------ PROVIDED RECORDS

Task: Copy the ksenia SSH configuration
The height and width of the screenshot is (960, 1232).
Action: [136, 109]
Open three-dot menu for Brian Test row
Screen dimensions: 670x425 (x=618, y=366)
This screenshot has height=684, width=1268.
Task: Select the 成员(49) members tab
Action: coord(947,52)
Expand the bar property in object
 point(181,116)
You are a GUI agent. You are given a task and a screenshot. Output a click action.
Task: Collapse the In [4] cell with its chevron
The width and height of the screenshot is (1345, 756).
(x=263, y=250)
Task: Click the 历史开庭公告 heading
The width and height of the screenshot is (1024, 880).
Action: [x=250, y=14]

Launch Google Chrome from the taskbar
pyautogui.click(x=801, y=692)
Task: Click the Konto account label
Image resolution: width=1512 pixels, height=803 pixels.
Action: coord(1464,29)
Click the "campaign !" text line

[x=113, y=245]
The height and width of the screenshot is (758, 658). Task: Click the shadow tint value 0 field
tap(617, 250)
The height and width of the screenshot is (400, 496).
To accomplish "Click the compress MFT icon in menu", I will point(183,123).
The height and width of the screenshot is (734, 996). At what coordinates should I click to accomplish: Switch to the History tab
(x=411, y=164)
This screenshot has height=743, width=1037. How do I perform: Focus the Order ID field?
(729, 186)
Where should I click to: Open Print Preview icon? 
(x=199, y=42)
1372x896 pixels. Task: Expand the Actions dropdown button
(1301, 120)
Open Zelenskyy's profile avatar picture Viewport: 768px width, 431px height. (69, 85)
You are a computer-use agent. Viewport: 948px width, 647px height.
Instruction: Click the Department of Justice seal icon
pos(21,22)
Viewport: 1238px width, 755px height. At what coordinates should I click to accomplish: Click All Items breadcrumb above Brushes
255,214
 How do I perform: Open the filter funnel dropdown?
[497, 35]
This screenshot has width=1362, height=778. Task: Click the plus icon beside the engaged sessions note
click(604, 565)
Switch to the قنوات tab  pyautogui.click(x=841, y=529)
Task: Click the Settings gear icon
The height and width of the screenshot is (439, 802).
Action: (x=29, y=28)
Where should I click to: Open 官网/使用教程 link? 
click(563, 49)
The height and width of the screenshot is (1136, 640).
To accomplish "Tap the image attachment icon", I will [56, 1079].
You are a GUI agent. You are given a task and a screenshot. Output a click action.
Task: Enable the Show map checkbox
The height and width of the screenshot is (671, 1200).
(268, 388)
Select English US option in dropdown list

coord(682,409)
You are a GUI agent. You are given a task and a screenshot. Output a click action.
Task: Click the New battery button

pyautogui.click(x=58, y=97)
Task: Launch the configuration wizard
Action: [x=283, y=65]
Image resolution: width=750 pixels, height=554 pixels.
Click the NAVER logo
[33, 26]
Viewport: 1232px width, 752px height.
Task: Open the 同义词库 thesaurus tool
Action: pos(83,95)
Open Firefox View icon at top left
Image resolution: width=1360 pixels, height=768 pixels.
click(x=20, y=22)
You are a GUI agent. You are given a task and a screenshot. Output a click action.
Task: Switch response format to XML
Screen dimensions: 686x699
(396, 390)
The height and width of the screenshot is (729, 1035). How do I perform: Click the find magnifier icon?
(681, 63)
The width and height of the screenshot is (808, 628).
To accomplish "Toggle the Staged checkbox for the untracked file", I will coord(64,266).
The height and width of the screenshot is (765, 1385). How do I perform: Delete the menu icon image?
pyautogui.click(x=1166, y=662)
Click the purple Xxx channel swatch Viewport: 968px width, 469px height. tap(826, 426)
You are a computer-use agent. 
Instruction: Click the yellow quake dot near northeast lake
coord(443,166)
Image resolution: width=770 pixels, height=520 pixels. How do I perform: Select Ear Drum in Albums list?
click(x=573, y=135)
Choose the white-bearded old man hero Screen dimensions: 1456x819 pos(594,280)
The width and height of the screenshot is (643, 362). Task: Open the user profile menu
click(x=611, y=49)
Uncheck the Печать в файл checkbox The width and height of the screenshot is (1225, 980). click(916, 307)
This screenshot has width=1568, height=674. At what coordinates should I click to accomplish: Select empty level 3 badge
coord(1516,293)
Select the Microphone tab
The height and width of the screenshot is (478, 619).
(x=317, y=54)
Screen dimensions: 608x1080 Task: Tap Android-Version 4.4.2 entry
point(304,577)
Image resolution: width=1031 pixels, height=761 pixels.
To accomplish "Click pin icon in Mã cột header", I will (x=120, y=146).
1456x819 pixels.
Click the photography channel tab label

------------

PROMPT:
From the entries above, restate word for word the lines from the line containing "Image resolution: width=1360" to the line containing "The width and height of the screenshot is (808, 628).", both ends included, and nothing more.

WRITTEN RESPONSE:
Image resolution: width=1360 pixels, height=768 pixels.
click(x=20, y=22)
You are a GUI agent. You are given a task and a screenshot. Output a click action.
Task: Switch response format to XML
Screen dimensions: 686x699
(396, 390)
The height and width of the screenshot is (729, 1035). How do I perform: Click the find magnifier icon?
(681, 63)
The width and height of the screenshot is (808, 628).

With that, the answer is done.